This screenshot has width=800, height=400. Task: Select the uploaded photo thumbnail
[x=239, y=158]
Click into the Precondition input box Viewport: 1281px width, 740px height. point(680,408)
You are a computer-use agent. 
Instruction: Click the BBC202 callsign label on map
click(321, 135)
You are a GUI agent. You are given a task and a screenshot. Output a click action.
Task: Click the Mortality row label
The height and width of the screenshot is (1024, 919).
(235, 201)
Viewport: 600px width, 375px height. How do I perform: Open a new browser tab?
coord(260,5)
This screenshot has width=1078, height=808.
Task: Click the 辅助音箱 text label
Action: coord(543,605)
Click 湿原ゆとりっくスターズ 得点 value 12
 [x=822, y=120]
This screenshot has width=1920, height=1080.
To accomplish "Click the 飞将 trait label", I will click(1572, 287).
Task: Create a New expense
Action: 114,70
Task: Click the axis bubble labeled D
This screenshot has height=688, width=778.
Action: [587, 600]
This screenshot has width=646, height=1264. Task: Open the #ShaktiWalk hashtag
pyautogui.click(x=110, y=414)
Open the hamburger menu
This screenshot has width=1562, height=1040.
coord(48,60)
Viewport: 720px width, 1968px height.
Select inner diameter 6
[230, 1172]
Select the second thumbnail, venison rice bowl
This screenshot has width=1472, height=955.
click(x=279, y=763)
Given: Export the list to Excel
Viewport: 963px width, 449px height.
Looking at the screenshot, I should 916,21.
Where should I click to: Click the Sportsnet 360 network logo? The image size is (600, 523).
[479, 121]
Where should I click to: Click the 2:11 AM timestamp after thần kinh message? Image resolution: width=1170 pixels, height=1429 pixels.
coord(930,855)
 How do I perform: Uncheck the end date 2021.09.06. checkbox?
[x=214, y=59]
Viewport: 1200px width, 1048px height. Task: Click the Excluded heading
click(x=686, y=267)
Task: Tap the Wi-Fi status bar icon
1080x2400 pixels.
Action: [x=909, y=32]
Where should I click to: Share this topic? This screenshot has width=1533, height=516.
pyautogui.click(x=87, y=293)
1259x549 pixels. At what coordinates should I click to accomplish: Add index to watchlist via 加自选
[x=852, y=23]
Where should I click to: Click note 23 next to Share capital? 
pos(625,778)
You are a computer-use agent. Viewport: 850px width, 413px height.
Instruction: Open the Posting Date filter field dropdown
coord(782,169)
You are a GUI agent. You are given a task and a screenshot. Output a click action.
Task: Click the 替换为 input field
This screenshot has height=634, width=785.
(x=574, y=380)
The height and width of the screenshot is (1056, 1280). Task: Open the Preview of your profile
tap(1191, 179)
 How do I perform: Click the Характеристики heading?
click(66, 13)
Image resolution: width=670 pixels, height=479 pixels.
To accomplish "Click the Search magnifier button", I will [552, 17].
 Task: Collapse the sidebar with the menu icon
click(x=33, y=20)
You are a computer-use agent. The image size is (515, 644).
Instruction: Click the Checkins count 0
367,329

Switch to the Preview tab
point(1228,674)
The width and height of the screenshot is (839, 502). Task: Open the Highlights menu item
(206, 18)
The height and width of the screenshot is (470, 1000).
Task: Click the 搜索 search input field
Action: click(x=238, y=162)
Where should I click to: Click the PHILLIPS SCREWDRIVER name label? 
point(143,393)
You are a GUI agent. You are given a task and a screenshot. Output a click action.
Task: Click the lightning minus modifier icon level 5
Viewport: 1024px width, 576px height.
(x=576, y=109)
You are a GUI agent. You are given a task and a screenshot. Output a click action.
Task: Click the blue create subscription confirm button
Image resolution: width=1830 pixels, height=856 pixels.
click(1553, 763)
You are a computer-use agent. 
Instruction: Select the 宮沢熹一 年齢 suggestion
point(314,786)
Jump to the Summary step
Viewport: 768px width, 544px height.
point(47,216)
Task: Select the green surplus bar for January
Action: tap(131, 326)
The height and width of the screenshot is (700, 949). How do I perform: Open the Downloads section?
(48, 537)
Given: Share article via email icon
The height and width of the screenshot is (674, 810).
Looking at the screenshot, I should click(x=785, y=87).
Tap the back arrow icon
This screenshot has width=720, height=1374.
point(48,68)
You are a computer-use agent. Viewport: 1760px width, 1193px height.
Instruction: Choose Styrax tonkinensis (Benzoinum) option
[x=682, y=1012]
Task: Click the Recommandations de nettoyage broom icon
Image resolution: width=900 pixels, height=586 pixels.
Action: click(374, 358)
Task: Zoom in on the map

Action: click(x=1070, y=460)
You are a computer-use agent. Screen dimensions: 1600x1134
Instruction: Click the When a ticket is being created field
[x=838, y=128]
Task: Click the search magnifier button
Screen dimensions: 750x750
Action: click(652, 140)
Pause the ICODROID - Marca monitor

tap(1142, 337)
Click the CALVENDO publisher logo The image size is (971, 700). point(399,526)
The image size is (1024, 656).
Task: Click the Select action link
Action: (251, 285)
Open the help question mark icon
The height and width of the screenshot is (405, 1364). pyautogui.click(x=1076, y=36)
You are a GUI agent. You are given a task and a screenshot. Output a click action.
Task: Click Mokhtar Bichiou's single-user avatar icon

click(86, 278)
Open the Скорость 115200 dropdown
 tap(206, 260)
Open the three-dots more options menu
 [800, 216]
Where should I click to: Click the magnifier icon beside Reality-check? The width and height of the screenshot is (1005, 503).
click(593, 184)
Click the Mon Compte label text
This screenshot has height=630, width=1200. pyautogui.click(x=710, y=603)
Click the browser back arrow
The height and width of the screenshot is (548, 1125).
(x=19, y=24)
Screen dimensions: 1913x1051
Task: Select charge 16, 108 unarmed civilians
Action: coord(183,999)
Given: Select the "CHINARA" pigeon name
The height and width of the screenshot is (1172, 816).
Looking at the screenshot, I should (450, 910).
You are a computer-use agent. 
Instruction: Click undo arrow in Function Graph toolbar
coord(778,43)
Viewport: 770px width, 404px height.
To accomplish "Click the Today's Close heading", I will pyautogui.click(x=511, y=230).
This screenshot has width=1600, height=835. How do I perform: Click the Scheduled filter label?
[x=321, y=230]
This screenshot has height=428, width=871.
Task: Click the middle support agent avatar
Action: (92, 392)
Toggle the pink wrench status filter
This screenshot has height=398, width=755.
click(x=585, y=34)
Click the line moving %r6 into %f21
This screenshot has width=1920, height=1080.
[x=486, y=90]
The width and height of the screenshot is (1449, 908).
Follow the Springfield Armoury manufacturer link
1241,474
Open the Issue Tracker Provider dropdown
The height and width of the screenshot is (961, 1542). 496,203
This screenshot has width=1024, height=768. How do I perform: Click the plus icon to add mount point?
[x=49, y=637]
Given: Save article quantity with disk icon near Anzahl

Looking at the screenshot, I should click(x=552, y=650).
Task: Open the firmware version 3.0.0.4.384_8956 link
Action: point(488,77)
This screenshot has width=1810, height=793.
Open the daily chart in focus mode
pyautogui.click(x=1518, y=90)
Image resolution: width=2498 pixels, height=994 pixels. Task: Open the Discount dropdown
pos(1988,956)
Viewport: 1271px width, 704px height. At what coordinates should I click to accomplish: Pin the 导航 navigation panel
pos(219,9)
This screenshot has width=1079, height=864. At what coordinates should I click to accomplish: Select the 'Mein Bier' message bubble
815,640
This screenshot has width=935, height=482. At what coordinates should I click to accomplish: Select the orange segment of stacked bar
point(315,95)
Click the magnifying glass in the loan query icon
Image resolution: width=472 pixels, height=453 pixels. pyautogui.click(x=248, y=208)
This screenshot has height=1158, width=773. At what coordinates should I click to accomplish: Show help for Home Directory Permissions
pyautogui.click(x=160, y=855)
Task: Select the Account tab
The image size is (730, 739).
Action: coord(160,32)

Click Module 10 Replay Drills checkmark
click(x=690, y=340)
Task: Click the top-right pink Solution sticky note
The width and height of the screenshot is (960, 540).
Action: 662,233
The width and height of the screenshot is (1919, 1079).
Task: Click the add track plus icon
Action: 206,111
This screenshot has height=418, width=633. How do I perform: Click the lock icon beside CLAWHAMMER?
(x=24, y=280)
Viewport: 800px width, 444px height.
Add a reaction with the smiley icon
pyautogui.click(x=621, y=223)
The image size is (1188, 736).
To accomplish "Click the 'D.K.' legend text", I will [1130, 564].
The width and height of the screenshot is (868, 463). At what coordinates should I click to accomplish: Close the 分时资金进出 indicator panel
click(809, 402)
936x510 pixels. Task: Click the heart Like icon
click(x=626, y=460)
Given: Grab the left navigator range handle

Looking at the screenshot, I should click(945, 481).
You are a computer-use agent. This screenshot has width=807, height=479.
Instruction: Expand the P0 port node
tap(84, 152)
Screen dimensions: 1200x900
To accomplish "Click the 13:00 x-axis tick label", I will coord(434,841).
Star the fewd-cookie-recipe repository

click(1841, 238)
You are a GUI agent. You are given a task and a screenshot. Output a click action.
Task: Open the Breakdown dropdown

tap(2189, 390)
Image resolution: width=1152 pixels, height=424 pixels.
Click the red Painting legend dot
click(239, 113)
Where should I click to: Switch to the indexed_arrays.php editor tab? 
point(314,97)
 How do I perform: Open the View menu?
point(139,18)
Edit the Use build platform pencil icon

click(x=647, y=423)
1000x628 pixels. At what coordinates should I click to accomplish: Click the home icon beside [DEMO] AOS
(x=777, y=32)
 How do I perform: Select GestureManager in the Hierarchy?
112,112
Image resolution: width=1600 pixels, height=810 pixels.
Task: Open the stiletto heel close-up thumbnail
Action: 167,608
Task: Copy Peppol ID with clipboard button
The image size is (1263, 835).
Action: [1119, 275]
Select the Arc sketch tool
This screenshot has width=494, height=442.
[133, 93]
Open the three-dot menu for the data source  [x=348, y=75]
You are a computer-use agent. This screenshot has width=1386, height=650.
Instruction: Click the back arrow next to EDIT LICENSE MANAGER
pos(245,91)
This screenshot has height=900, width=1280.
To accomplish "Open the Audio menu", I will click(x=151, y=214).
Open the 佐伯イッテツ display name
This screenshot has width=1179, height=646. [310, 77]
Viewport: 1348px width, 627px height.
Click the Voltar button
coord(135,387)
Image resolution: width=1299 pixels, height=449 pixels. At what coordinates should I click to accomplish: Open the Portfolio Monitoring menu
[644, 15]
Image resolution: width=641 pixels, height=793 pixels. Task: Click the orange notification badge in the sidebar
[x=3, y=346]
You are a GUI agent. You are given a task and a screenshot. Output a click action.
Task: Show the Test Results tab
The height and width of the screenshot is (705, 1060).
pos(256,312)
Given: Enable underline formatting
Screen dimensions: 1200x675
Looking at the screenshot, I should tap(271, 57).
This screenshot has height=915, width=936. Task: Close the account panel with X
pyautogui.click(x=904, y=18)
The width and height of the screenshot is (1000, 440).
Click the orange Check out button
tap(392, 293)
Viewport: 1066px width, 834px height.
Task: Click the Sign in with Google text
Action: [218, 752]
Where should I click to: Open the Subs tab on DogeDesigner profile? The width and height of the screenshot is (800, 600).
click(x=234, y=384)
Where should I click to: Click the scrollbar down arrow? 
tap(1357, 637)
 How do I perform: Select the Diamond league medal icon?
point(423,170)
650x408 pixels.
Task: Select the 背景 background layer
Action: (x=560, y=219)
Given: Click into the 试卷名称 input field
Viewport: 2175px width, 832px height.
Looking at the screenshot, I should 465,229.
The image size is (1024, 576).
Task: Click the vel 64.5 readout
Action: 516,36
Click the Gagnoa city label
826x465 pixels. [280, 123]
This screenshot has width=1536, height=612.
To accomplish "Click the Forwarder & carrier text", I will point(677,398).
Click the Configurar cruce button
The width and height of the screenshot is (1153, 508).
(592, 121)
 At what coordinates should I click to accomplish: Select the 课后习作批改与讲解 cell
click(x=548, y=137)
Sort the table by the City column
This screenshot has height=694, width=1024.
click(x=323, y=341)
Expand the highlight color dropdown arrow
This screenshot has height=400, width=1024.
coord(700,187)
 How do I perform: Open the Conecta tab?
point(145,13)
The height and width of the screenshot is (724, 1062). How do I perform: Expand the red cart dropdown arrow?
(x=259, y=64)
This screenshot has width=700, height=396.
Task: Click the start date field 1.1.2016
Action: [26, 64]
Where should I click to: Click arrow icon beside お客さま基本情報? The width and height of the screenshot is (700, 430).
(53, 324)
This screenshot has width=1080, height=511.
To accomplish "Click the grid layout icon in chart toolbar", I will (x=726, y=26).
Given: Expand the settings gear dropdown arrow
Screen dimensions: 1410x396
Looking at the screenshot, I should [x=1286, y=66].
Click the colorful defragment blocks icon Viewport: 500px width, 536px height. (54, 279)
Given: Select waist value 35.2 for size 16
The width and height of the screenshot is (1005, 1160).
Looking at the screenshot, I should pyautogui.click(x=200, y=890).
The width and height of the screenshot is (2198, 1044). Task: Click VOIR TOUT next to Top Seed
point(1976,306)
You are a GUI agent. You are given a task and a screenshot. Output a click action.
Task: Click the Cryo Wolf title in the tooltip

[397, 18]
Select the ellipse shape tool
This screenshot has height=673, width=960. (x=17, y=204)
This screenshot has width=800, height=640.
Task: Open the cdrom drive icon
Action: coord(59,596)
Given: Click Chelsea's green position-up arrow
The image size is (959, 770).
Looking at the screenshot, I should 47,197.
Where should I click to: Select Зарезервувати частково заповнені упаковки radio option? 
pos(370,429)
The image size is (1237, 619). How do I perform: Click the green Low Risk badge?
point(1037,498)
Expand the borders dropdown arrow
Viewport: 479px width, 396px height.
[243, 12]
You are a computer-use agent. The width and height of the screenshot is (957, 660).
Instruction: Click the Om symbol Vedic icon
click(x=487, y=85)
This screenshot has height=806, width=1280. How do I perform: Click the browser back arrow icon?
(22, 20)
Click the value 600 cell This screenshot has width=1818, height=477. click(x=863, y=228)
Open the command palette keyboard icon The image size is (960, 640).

^^^^

__Activity__.
With the line holding "Task: Tap the Wi-Fi status bar icon" as the first and the line holding "Jump to the Summary step" as the last, please transcribe exactly the lines of the material above in that range and nothing else.

__Completed exercise__.
Task: Tap the Wi-Fi status bar icon
1080x2400 pixels.
Action: [x=909, y=32]
Where should I click to: Share this topic? This screenshot has width=1533, height=516.
pyautogui.click(x=87, y=293)
1259x549 pixels. At what coordinates should I click to accomplish: Add index to watchlist via 加自选
[x=852, y=23]
Where should I click to: Click note 23 next to Share capital? 
pos(625,778)
You are a computer-use agent. Viewport: 850px width, 413px height.
Instruction: Open the Posting Date filter field dropdown
coord(782,169)
You are a GUI agent. You are given a task and a screenshot. Output a click action.
Task: Click the 替换为 input field
This screenshot has height=634, width=785.
(x=574, y=380)
The height and width of the screenshot is (1056, 1280). Task: Open the Preview of your profile
tap(1191, 179)
 How do I perform: Click the Характеристики heading?
click(66, 13)
Image resolution: width=670 pixels, height=479 pixels.
To accomplish "Click the Search magnifier button", I will [552, 17].
 Task: Collapse the sidebar with the menu icon
click(x=33, y=20)
You are a computer-use agent. The image size is (515, 644).
Instruction: Click the Checkins count 0
367,329

Switch to the Preview tab
point(1228,674)
The width and height of the screenshot is (839, 502). Task: Open the Highlights menu item
(206, 18)
The height and width of the screenshot is (470, 1000).
Task: Click the 搜索 search input field
Action: click(x=238, y=162)
Where should I click to: Click the PHILLIPS SCREWDRIVER name label? 
point(143,393)
You are a GUI agent. You are given a task and a screenshot. Output a click action.
Task: Click the lightning minus modifier icon level 5
Viewport: 1024px width, 576px height.
(x=576, y=109)
You are a GUI agent. You are given a task and a screenshot. Output a click action.
Task: Click the blue create subscription confirm button
Image resolution: width=1830 pixels, height=856 pixels.
click(1553, 763)
You are a computer-use agent. 
Instruction: Select the 宮沢熹一 年齢 suggestion
point(314,786)
Jump to the Summary step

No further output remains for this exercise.